By no means a parody, We Came for the Dead!!! is like a mischievous little brother for Carcass's Heartwork, a chunky and abusive riff-fest which honors its overt British influence by stamping on an incredibly hammy and entertaining shock rock concept. Some will no doubt scoff at this band's underlying 'Creepsylvanian' theme of morbid, hooded serial killers steeped in campy Halloween horror and cult cinema, much like there are basement boggarts who will whine over Finntroll or GWAR or any other costumed gimmick act (who back their image with appropriate music) while they fidget with the sticks/rulers wedged firmly into their rectums. Personally, I think this shit is amusing, and whereas the music and lyrics might resemble a good number of their Razorback kin, or the Californian act Exhumed, the fact that they've put so much effort into the cheap, consistent image of plaids, chainsaws and stage gimmicks, and created their 'own' horror story, rather than just endlessly cycle cult film samples as intros and lyrical inspirations, really earns a blood-smeared stamp of approval.
This was the group's first full-length after the Ghoul's Night Out demo (2001), and includes most of that material and a bunch of newer originals. While they weren't the first band necessarily to dive into this horror kitsch, or even the first on Razorback, they wound as arguably the band's biggest success story during that critical period in the early 'oughts when the label was emerging as an underground feast of imagery and 90s styled extremity, in stark opposition to the tech oriented Florida/NY styled brutality so popular elsewhere in the States. For good reason: We Came for the Dead!!! is not only chock full o'guts and riffs, written almost on the level of groups like Impaled and Exhumed (who some of these 'anonymous' characters have been involved with), but it sounds fantastic, and to think this is likely their 'rawest' full-length. Loud, crunchy guitars belt out hybrids of death and thrash/hardcore progressions, with a lot of muscle to the mid-paced chug, and plenty of airy, creepy leads to distract the listener from the rhythmic matrix. Drums have a lot of clap and splash to them, supportive of the guitars, and the bass does little other than pummel away the same notes that the guitars are usually spewing forth, but all in all it sounds really bright and entertaining when slathered in the mix of growls, snarls and sewer-ghoul which combined sound like an update of Symphonies of Sickness (albeit with a higher ratio of those lower, garbled gutturals).

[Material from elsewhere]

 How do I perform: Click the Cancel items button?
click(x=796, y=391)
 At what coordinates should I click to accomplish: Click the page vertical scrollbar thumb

We Came for the Dead!!! doesn't take as many liberties as its successor Maniaxe, which is a more varied album. You won't hear undead surfer tunes, just a steady barrage of organ-churning, aggressive riffs over blasted beats or thrash/rock rhythms. These are not complex compositions, but sort of cashing in on the whole retro thrash flavor while offering prostrate fellatio to Carcass, Impetigo and Repulsion. If broken down into individual riff patterns, there's nothing necessarily astounding or truly sticking to the ear, but when placed alongside the charismatic vocals and the occasional atmospheric bits, like the atonal organ ambiance that inaugurates "From Death to Dust", or the great Vincent Price sample that comes out of nowhere, it all wraps together into this mummified map of amusement. Occasionally the lyrics are self-referential to the characters the musicians have created, but usually they're about drinking the body fluids of rotting corpses, robbing graveyards and...collecting lots of cool dead stuff to decorate their crypts in Creepsylvania. It's aesthetically a hodgepodge of the Munsters, the Hammer Horror back-log, B-rate 80s slashers and a bit of Chris Barnes/Cannibal Corpse influence.
I have to say, as satisfied as I was that they got the guitars right in the intro, the additional cover of "Skull Beneath the Skin" from Megadeth's debut is probably my least favorite track here. They've done well to make it 'their own', but the riff progressions just don't match up with the Ghoulish frolicking of the originals, and so it seems a little tacked on. Otherwise, this is spot fucking on, with songs like "Tomb After Tomb", "Coffins and Curious" and the title track numbering among my faves in their catalog. I wouldn't go so far as to say this is a match for something like Exhumed's Slaughtercult, which is for me the album I rather wish Carcass would have written (before or after) Heartwork, but it's a loving spin on the tradition which does manage to best most of the other sound-a-likes. If you're into General Surgery, Carcass, Regurgitation, Impetigo, Autopsy, Blood Freak, or Impaled and you're not averse to the guys playing dress-up here, then this is well worth owning, and in my estimation nearly on par with its more quirky and unusual successor. In fact, I'd go so far as to say that these Ghoul two records, along with the debuts from Hooded Menace and Rogga's Revolting, comprise the very best I've heard from Razorback.